This article follows in a series – Communication – A Spectator Or A Contact sport
If people could only say what they want and want what they say! Communication in the workplace is fraught with anemic requests and feeble declarations. You know you’re in this territory when you get those demur requests where people “beat around the bush” dancing from foot to foot as they ask for something. You scratch your head telling yourself that something does not add up because their words don’t match up with their tone of voice and body language.
There is a reason for these garbled messages. People are afraid to ask for what they want. Their internal self-talk goes something like this:
“If I ask for what I want, and the other person will either say that I can’t have it or start to argue with me. So then, I will feel less rejection if I don’t boldly state my case”.
This feeling of rejection is almost too overwhelming for these people to face.
It is painful to feel rejection and most of us will go out of our way to avoid it. One of life’s important lessons is to learn that people will say yes and no to us. If we live our lives to secure a yes every time we ask for something, we will cripple our ability to fully realize our desires. In addition to short changing ourselves, we will confuse our colleagues and live in quiet frustration. The problem for many is that they confuse rejection of their ideas and requests with rejection of themselves. We must come to realize that when someone says no to us it does not automatically taint our total existence.
Beth was a longtime employee in her company and the recipient of much praise for her loyalty. Her faithful service however was not reflected in her pay check. Beth was a compliant person and not given to making waves. She did however feel compelled to request a pay raise and suffered greatly as she contemplated approaching her boss. After much anguish she mustered up the courage to request a meeting. Instead of getting directly to the point, she confused her boss by launching a mini campaign of petty complaints, hoping that he would get the message that she wanted more money.
To clearly state her request was more than she could tolerate. Beth couldn’t face the idea of being turned down so she masked her real message with a lot of “staged grumpiness”. After probing more deeply her boss was able to extract her real concern and willingly agreed to increase her pay, even apologizing for the delay in doing so. This story has a happy ending because someone could see through all the emotional noise and get to the real issue, even though Beth was not able to do so.
So what can you do to stop the camouflaged requests?
- With communication in the workplace, we must understand that not being direct and clear may hold back our productivity. Oblique requests often show up in the form of a question that puts the listener in the driver’s seat. A question like, “What are you doing this afternoon?” when the person really wants to say, “I’d like you to join me for coffee”, is a common way to obscure the truth. The belief here is that if you ask in an opaque way the rejection will be muted if the other person refuses to oblige.

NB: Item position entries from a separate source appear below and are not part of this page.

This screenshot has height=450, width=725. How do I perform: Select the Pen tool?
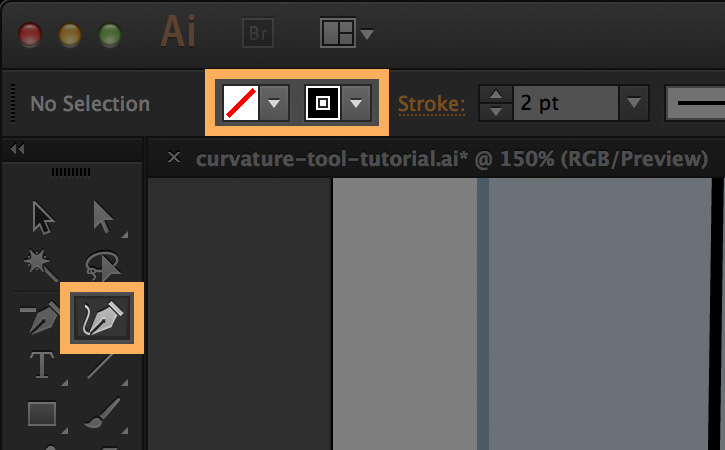coord(42,320)
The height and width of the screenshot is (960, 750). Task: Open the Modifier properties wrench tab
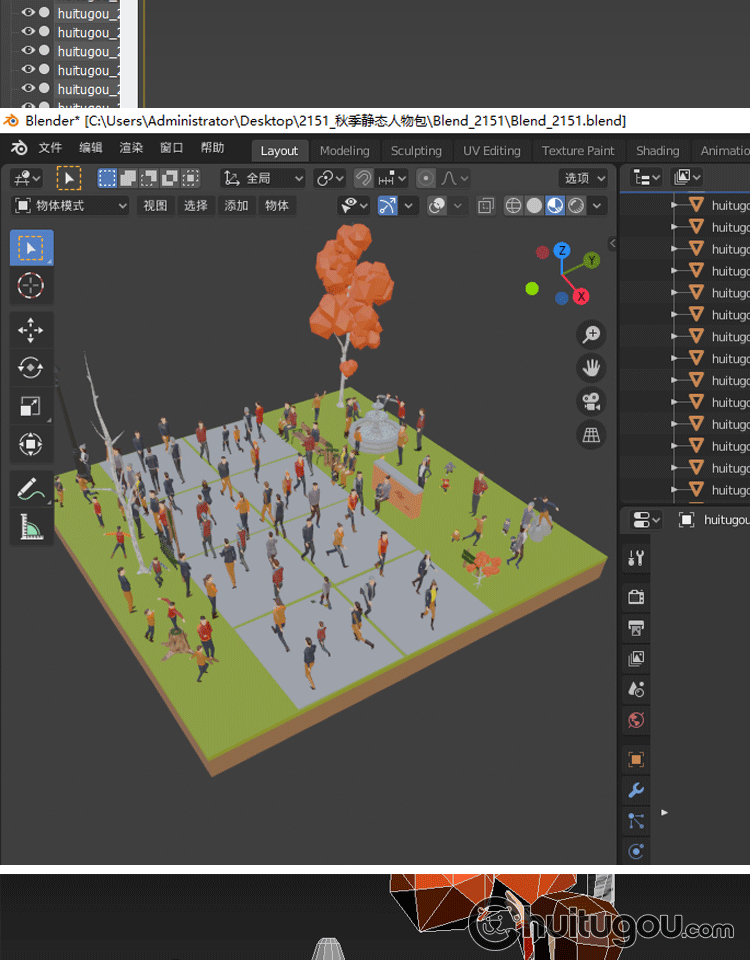tap(636, 790)
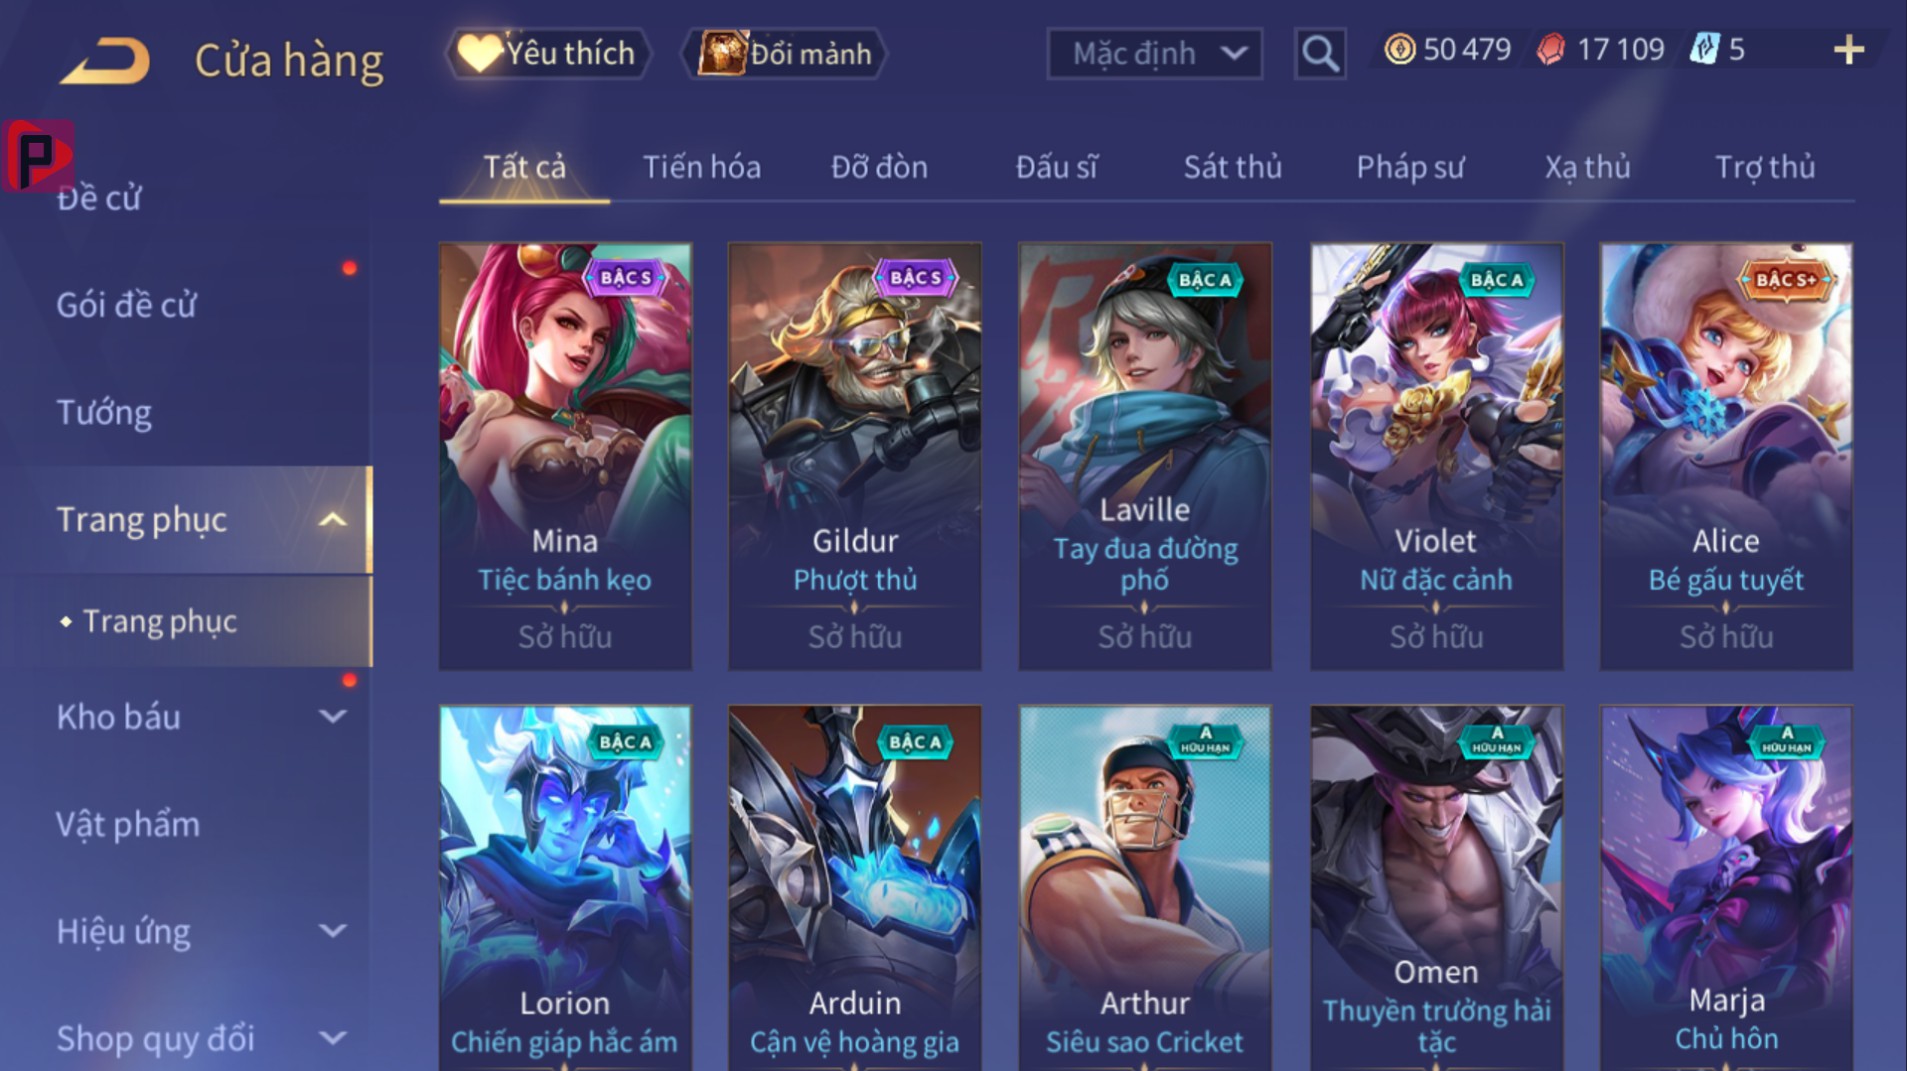Image resolution: width=1907 pixels, height=1071 pixels.
Task: Open the Mặc định sort dropdown
Action: (x=1154, y=53)
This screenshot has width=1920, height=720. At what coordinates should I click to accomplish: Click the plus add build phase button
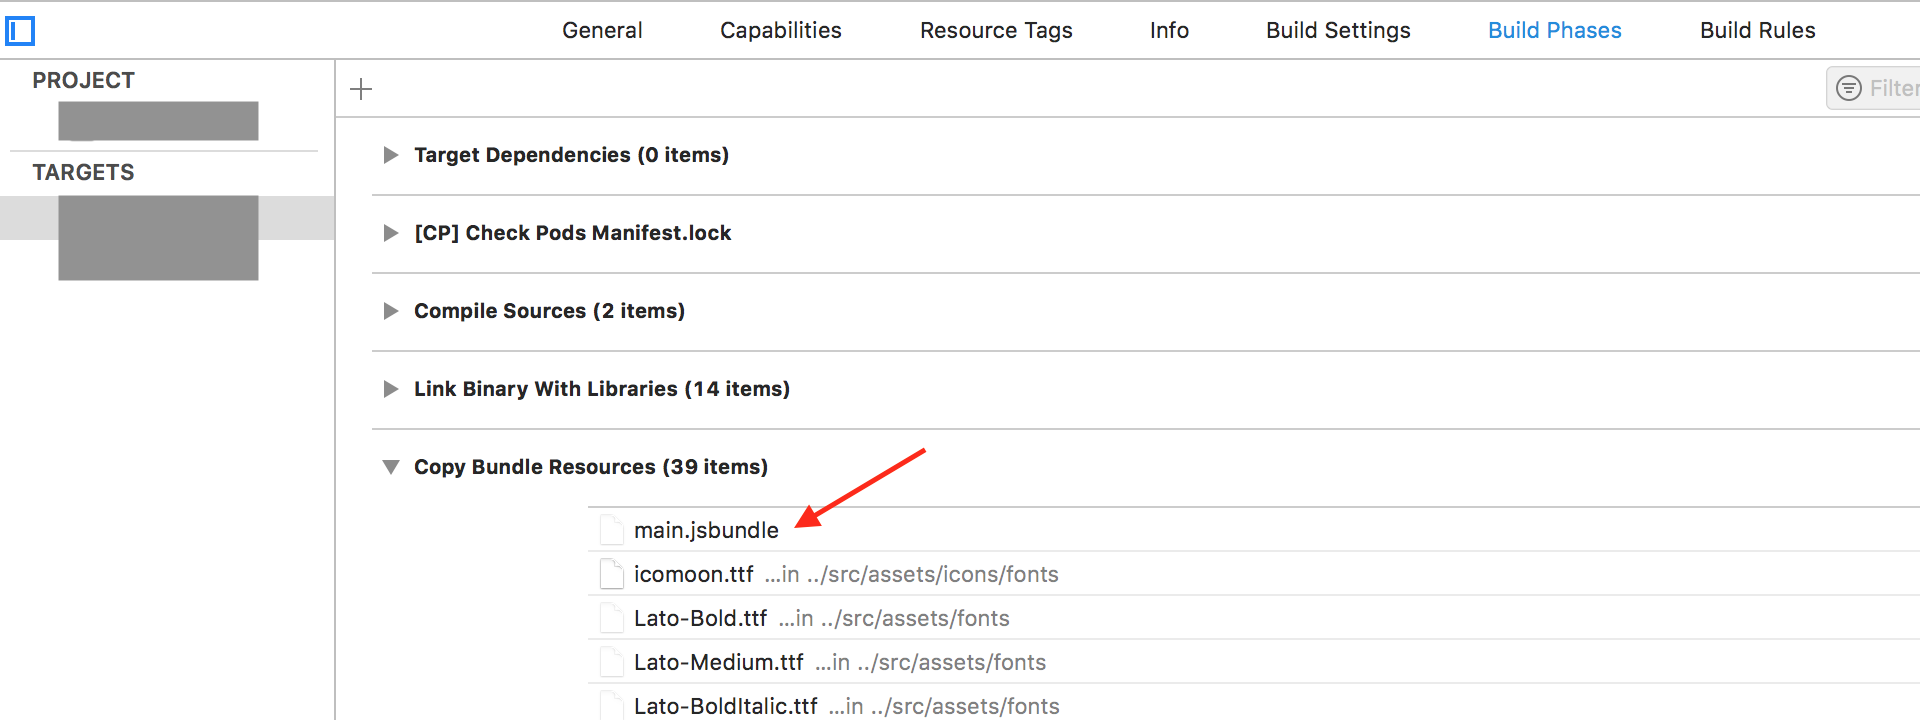coord(361,89)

- Write out your request of another before you present it to them so it is clear in your own mind. It is much harder for you to think clearly when your cognition is couched in an overlay of emotion. If it is too hard to speak your truth directly to another present the written request to the person concerned.
- Know that you have a right and responsibility to speak your truth and make your wishes known to your co workers as you communicate at work.
- If asking for what you need is a nagging problem affecting all aspects of your life, then additional assertiveness training and coaching is a good idea to explore.
- Life would be so much simpler and richer if we could just say what we want and want what we say. This is one time it’s okay to feel entitled. There are handsome rewards for putting our wishes out there. Making our needs clearly known will enable us to enjoy freedom and self respect. Deciding to be clear on your needs at work is the first step to creating communication in the workplace that is solid and synergistic.